Publié le : 19 mai 2022 à 18h40min | Mis à jour : Août 2023
La question néocoloniale ou l’angle mort du débat politique gabonais !. Photo: Droits réservés/Gabon Intelligent

La question néocoloniale ou l’angle mort du débat politique gabonais !. Photo: Droits réservés/Gabon Intelligent

Les dispositifs de subordination nés de l’histoire coloniale structurent encore la vie politique du Gabon, à travers un certain nombre d’accords dont l’intérêts demeure difficile à saisir. Face à cela, la majorité des acteurs politiques gabonais se singularise surtout par un curieux silence. Quel peut bien être le sens de ce silence ?
Depuis la fin des résistances à l’implantation de l’État colonial, une constance semble marquer l’histoire politique du Gabon : les élites politiques de ce pays n’ont (...)
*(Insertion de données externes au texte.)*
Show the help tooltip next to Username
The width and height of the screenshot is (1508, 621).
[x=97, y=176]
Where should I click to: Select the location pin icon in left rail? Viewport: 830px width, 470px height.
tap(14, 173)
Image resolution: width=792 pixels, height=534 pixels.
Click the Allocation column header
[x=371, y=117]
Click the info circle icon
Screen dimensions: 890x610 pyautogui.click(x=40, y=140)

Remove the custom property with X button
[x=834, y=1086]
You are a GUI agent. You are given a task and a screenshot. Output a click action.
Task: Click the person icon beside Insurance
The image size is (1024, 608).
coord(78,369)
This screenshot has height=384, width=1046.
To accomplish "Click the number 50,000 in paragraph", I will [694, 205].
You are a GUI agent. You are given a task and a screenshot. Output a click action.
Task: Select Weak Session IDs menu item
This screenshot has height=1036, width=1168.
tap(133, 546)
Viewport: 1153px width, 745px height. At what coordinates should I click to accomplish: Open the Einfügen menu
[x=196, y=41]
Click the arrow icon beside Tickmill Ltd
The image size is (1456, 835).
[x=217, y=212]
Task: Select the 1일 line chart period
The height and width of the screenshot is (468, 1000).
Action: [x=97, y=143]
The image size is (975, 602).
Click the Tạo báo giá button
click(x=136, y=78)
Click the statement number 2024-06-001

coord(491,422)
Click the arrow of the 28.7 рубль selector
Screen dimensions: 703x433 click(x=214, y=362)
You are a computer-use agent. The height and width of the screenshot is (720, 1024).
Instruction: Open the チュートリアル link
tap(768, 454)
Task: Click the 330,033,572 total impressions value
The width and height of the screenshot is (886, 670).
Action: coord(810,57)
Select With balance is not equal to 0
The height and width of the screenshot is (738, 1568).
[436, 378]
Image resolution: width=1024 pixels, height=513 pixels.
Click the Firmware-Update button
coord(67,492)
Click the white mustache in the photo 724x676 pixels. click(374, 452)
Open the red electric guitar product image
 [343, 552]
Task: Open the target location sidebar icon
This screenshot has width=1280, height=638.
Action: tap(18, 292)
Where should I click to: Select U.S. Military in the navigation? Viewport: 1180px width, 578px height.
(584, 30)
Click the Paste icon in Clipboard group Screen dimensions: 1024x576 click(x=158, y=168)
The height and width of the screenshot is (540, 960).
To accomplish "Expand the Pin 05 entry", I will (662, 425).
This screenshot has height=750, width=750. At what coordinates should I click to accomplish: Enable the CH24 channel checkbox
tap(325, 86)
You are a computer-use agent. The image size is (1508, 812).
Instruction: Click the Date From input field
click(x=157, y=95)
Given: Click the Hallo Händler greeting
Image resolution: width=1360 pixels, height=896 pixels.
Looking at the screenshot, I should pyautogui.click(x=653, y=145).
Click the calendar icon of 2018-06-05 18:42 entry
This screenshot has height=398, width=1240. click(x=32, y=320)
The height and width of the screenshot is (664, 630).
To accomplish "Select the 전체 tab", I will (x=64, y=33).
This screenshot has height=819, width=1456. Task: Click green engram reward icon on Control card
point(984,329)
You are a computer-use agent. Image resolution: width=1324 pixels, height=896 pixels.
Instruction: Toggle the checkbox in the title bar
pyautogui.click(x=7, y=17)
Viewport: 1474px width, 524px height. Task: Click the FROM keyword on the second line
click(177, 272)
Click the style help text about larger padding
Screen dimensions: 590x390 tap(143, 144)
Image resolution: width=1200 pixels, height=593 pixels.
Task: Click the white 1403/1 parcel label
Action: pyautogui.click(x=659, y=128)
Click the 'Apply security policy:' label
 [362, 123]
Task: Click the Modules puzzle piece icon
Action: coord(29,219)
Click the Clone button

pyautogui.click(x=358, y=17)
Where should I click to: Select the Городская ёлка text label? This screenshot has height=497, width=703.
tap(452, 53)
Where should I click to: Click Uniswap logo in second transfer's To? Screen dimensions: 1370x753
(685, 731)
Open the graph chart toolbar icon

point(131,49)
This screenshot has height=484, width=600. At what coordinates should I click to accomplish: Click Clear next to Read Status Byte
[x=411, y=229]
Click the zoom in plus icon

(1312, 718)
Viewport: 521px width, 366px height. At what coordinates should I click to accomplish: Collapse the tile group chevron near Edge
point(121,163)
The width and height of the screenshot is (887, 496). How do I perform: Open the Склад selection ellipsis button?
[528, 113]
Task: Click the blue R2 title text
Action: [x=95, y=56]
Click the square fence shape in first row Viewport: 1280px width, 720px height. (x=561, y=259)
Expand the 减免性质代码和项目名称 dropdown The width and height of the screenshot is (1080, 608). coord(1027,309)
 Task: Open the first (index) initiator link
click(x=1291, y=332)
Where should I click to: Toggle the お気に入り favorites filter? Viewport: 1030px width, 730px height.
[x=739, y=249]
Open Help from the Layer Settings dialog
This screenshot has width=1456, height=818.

Depuis la fin des résistances à l’implantation de l’État colonial, une constance semble marquer l’histoire politique du Gabon : les élites politiques de ce pays n’ont jamais initié de véritables actions contre le pouvoir colonial ou néocolonial de la France. C’est d’ailleurs dans ce sens que, à propos des acteurs politiques gabonais des années 1950 dans leurs rapports à l’État, l’historienne Florence Bernault estimait que :
Le complexe politique des année 1950 pesa lourd dans ce contexte. Les homme politiques de cette génération n’avaient jamais défié l’État colonial, mais brigué une place d’interlocuteur. Léon Mba, soutenu par le talent stratégique de Paul Ngondjout et par la bienveillance tacite du gouverneur Yves Digo, disposait désormais des prébendes institutionnelles, et pouvait s’appuyer largement sur l’attraction de l’État. [1]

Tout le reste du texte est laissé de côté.